As with any study, there are limitations in this report. First, gene expression within the lateral rectus of patients with paralytic esotropia indicates that MSCs are in an inactive state and that differentiated genes are highly expressed. However, the actual molecular mechanisms and interactions among these factors remain unclear. Second, gene expression levels were not confirmed by tissue staining methods. Third, the actual processes of activation and differentiation of MSCs in vivo after corrective surgery were not determined. Finally, as it was not possible to aquire samples from the nerves of these patients, potential effects upon nerves following surgery that may contribute to these mechaisms remain unknown.
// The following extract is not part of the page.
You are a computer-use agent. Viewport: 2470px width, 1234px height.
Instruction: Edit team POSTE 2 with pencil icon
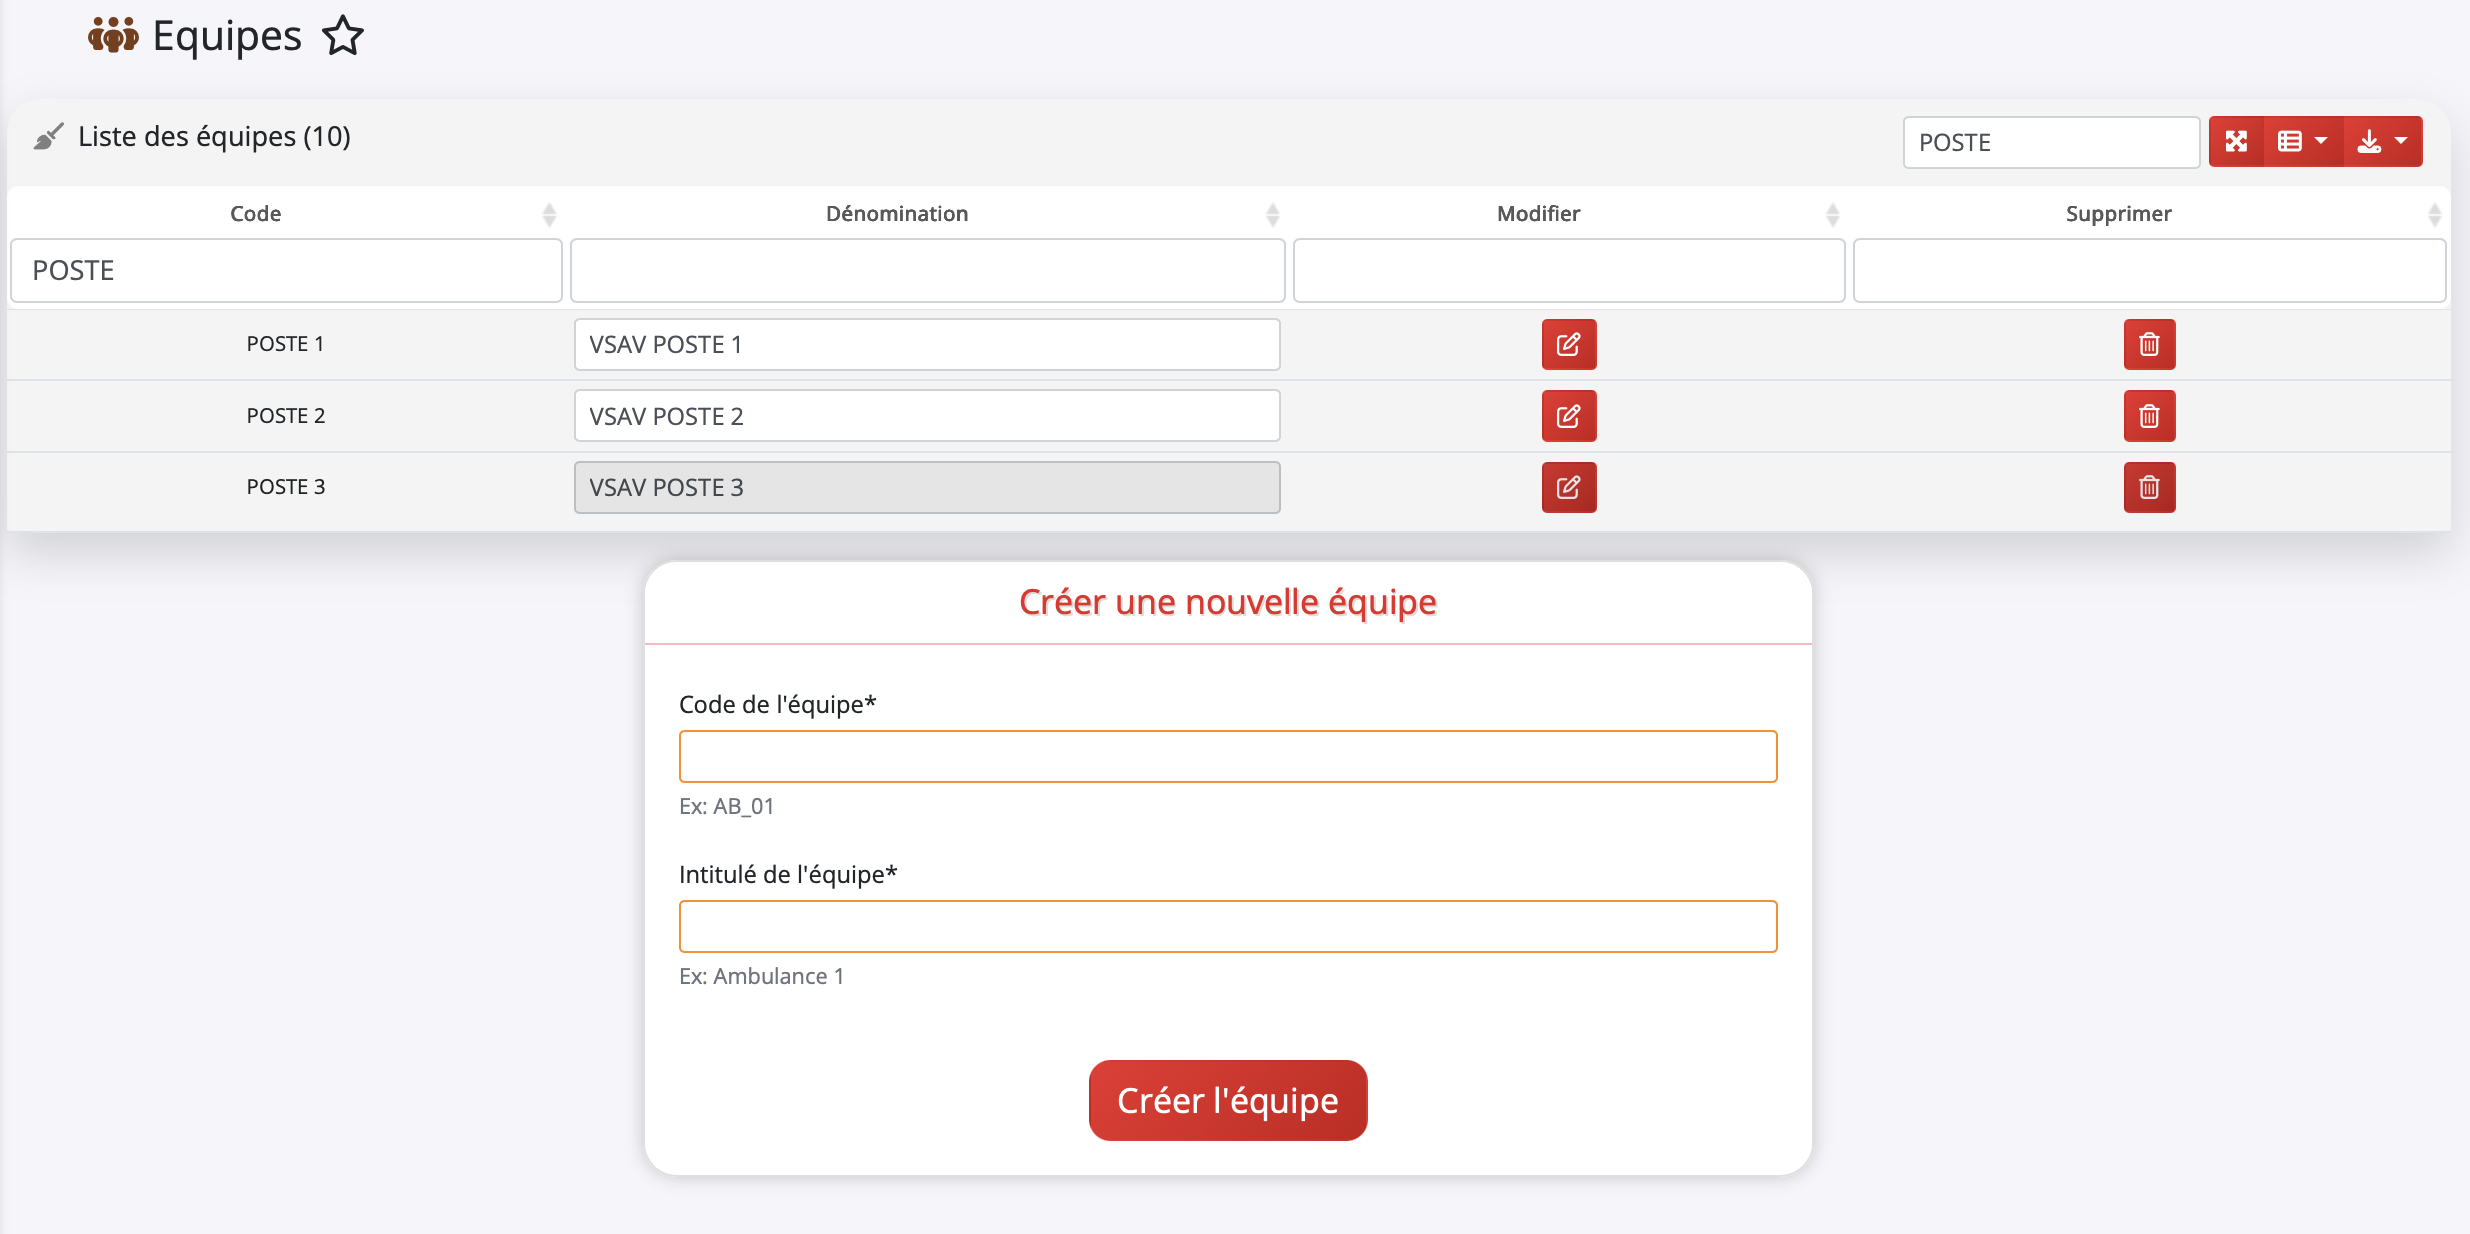click(1568, 416)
In summary, the gene expression profile of paralytic lateral rectus muscles in patients with complete sixth cranial nerve palsy was investigated. Our findings indicate that under these conditions there is an intiation of processes involved with the regulation of MSCs differentiation, while MSCs remain inactive. At the present time, the reason for this inhibition of MSCs is unknown. The possibility that the functional recovery of the lateral rectus after strabismus surgery is due to the activation of MSCs by surgical stimulation warrants further study in animal models.